---- DATA

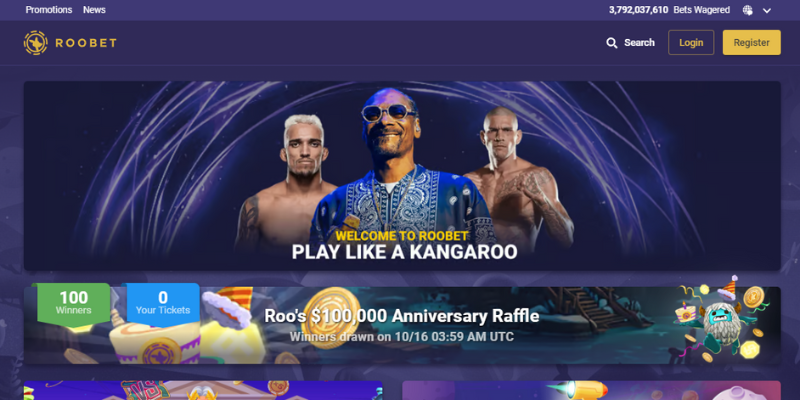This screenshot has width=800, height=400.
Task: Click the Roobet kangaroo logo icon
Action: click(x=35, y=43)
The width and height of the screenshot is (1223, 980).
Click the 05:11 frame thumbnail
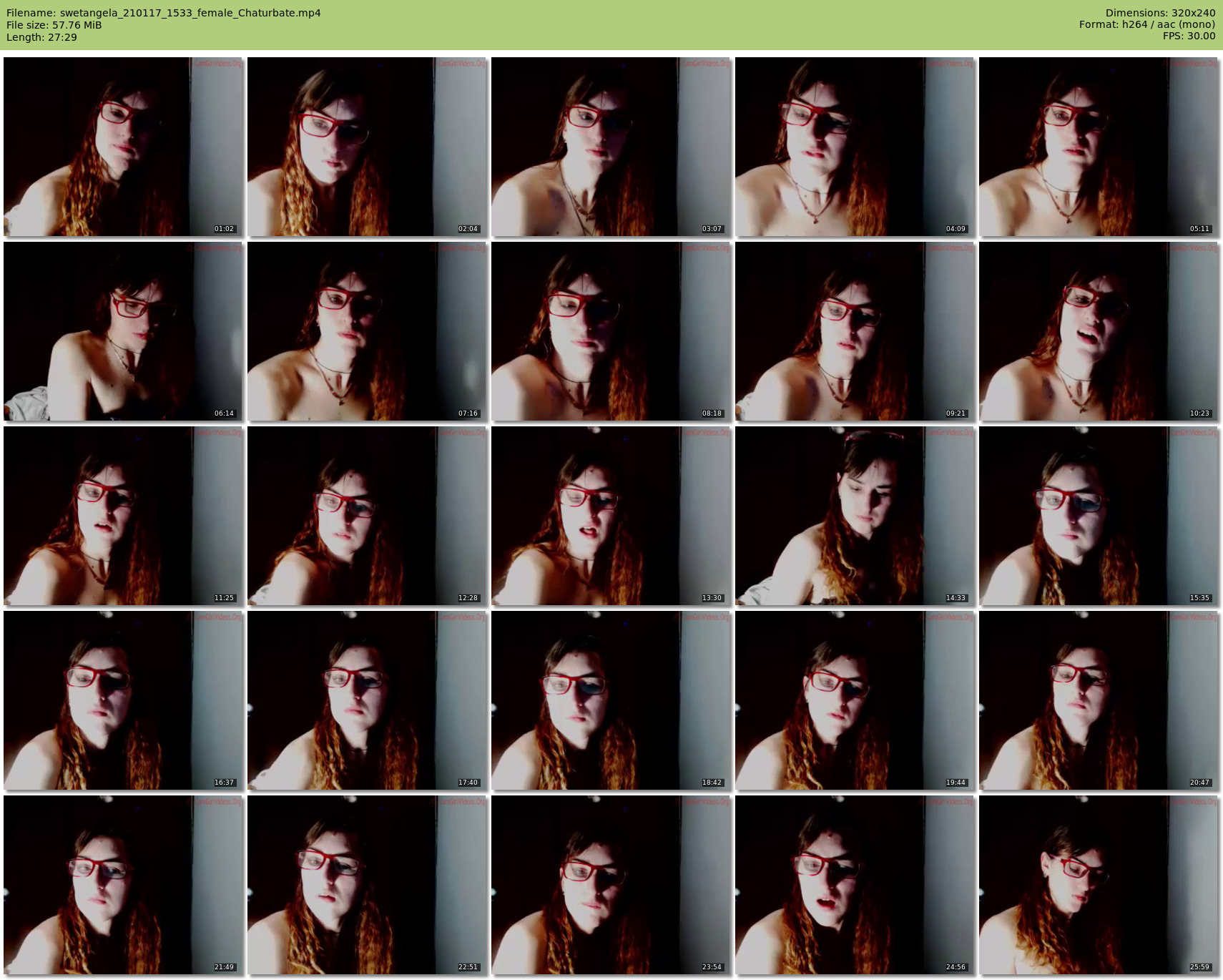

--------

* **TASK BRIEF**
Print, exactly and only, the lines running from the line with "The width and" through the last line of the data, including both. Skip any picture.

* **EXERCISE RESULT**
The width and height of the screenshot is (1223, 980).
Click the 05:11 frame thumbnail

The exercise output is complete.